Transformer model works locally but not in Docker container

Hi there! Fairly new to this space so bear with me…

I’m trying to containerize a model called CLAP so that I can use an API (FastAPI) to be able to return embeddings from a text query. CLAP uses the HuggingFace Transformers from_pretrained("roberta-base") RoBERTa model “under the hood” for its text embeddings.

I was able to get CLAP running in my FastAPI application locally without many problems. However when I containerize the application, it seems to fail when passing the input_ids/attention_mask (tokenization stuff) to the RoBERTa model which should return my embeddings.

There are no internal errors, but my API returns a 500 empty response instead of my embeddings (like it does locally).

I’m guessing this has to be somewhat related to memory usage in the container? But I am not presented with any OOM notifications. When plotting plotting over time, I see my memory spike to 8gb and then drop immediately upon failure which is questionable.
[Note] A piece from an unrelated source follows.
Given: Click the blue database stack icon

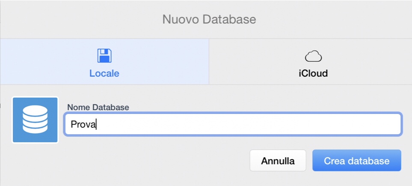Looking at the screenshot, I should pyautogui.click(x=35, y=120).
Are there any example implementations of running RoBERTa in a Docker container?

Here is my Dockerfile

FROM python:3.11.6

WORKDIR /workspace

COPY ./services/clap/requirements.txt ./requirements.txt

RUN pip install --no-cache-dir --upgrade -r ./requirements.txt

COPY ./services/clap/app ./app

CMD ["uvicorn", "app.main:app", "--host", "0.0.0.0", "--reload"]

I’ve also tried mounting my CLAP checkpoint and Transformer cache to a volume instead of storing in memory:

clap_api:
    build:
        context: .
        dockerfile: ./services/clap/Dockerfile
    ports:
        - 8002:8000
    restart: always
    volumes:
        - ./services/clap/app:/workspace/app
        - ./services/clap/clap-data:/clap-data # where my CLAP checkpoint is stored
        - ./services/clap/cache:/root/.cache/huggingface/hub # default cache location

My Fast API route is simple, it just does the following (using the CLAP library)
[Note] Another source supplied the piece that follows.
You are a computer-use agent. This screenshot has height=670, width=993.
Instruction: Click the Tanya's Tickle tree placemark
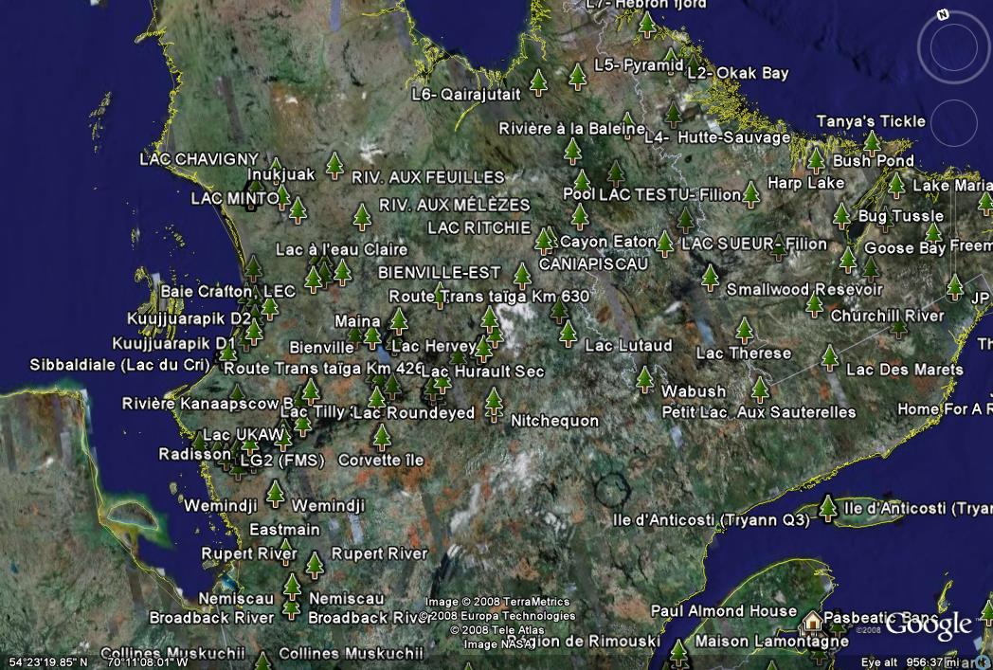(872, 143)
@app.post("/text-embedding")
def post_text_embedding(body: TextEmbeddingModel):

    model = laion_clap.CLAP_Module(enable_fusion=False, amodel='HTSAT-base')
    model.load_ckpt(get_laion_clap_ckpt())

    embeddings = model.get_text_embedding(body.queries)

    return {"embeddings": embeddings.tolist()}

The line within the CLAP repo that utilizes RoBERTa is the following, where self.text_branch === RobertaModel.from_pretrained('roberta-base'). You can see the definition of that variable a few lines higher.

if I comment out the content within the elif statement, the API returns a response, of course without the text embeddings but I’ve narrowed it down to that line, where RoBERTa actually needs to run! So I figured I could ask here since it is Transformers/RoBERTa related.

I am so puzzled as to why this stops working in Docker and works locally…usually it’s the other way around! haha.

What other information can I help provide to be able to debug this, more than happy to promptly send over.

To make matters more confusing, on application load, I have an iterator that prints out all the parameters that have been loaded. When I attempt to load in the docker environment, it only prints out about 2/3 of the parameters. I then make a change in my code, which triggers a reload in my uvicorn application. AND THEN it prints out the remaining parameters as it is restarting the server.

…it’s like I’m hitting some sort of memory limit or something within Docker preventing the iterator from continuing? I cannot replicate this locally, only when it’s in a container.

Any ideas? Here’s a video replicating this problem

Some updates, still would really appreciate some help here if anyone has time? :crossed_fingers:

I fixed one issue with the output not being fully printed by adding ENV PYTHONUNBUFFERED=1 to my Dockerfile.

However the original issue still persists. I’ve discovered that I can’t run this in Docker on my M2 MacBook, but my Intel can. Here’s the following matrix

On my M2 MacBook:

Local: works
Docker: FAILS

On my Intel MacBook:

Local: works
Docker: works

Anyone have any idea why? Here’s a GitHub repository that you can replicate this problem with

GitHub: GitHub - uncvrd/clap-mre

Again, thanks to anyone who can provide guidance here!